Material for the task:
=== Section Start ===

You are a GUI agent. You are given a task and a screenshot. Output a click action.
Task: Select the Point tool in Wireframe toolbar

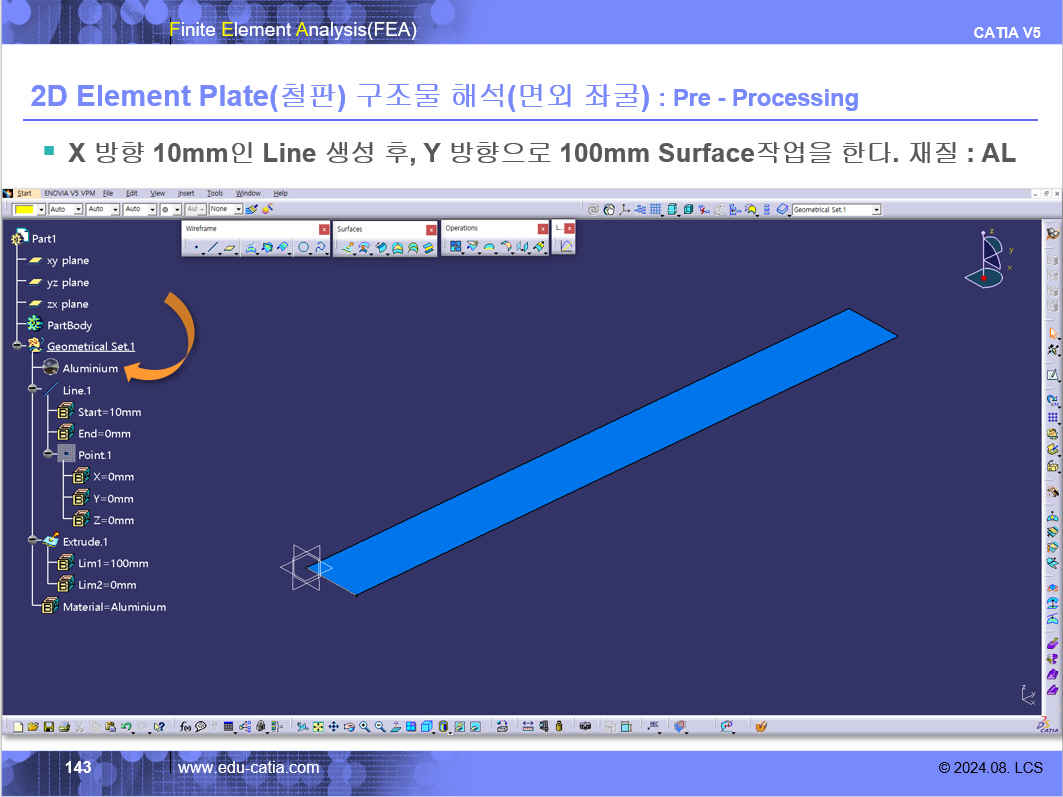pyautogui.click(x=196, y=247)
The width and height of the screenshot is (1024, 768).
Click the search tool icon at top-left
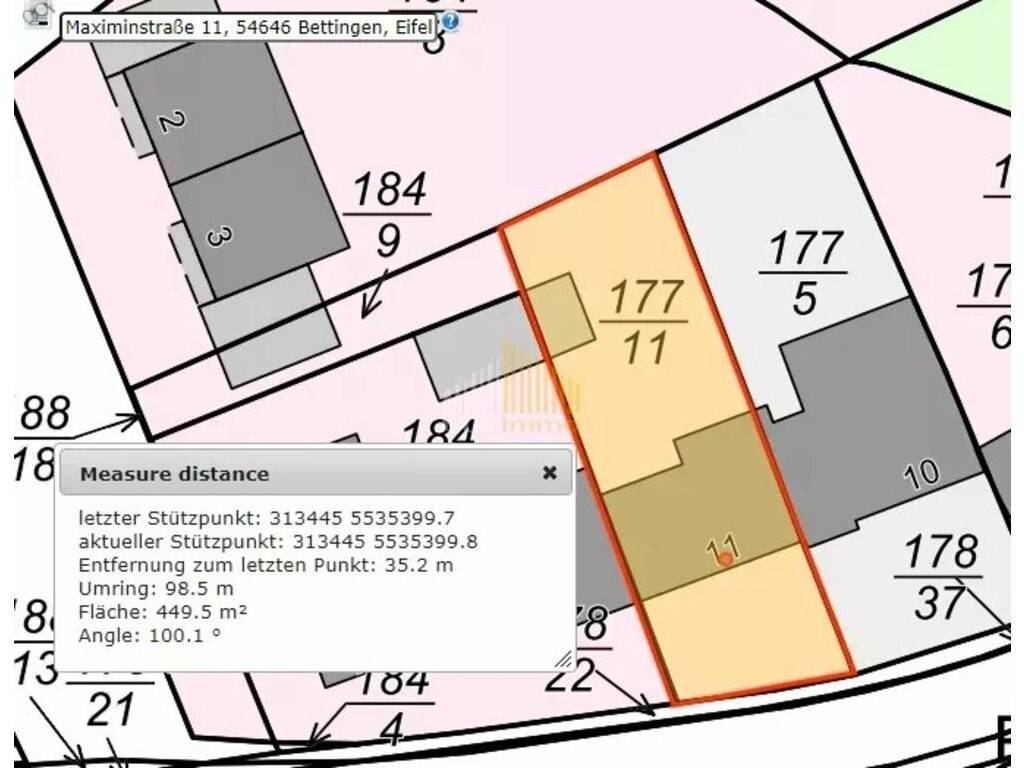coord(39,13)
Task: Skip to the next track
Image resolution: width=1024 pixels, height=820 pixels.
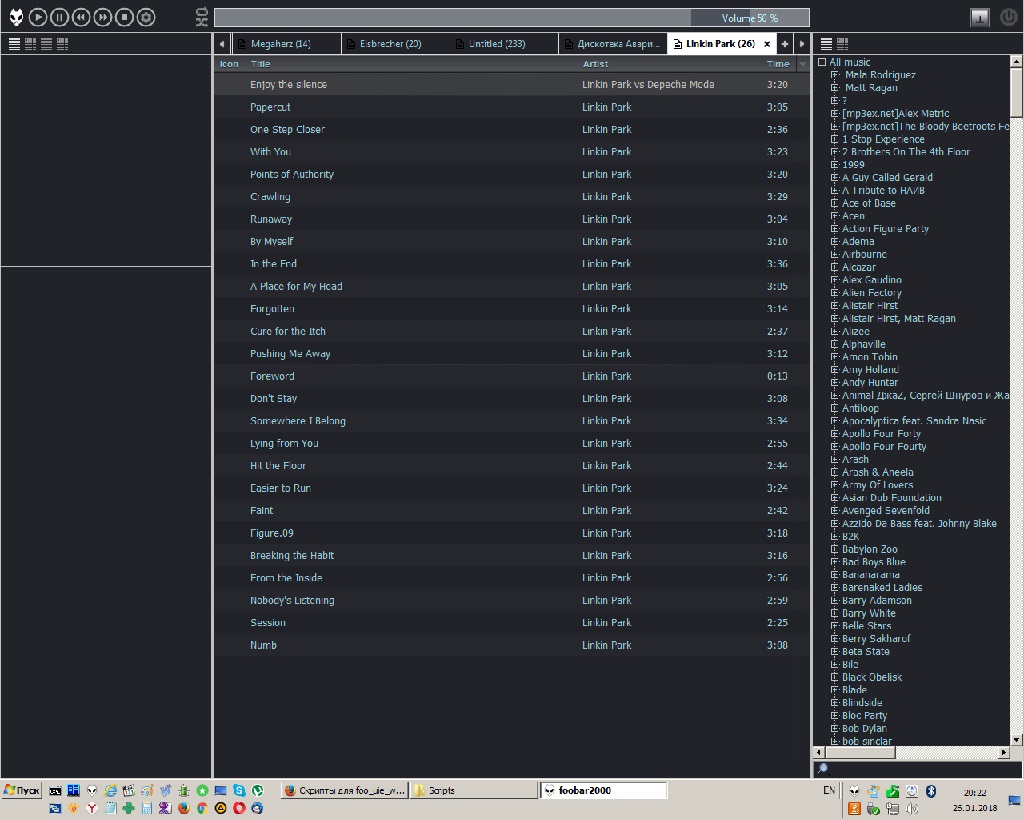Action: click(103, 17)
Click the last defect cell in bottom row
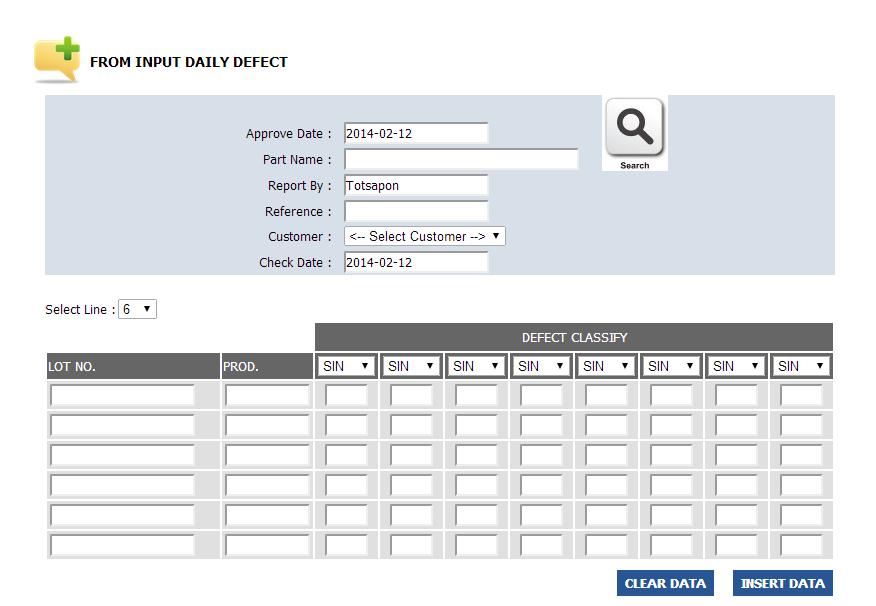The width and height of the screenshot is (876, 606). point(802,546)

=== Section End ===

Problem to work on: From the line that contains "Task: Skip to the next track" down to the final line of the entries above, please copy each line exactly, excluding pictures.

Reply to the exercise:
Task: Skip to the next track
Image resolution: width=1024 pixels, height=820 pixels.
Action: click(103, 17)
Click the last defect cell in bottom row
The width and height of the screenshot is (876, 606). point(802,546)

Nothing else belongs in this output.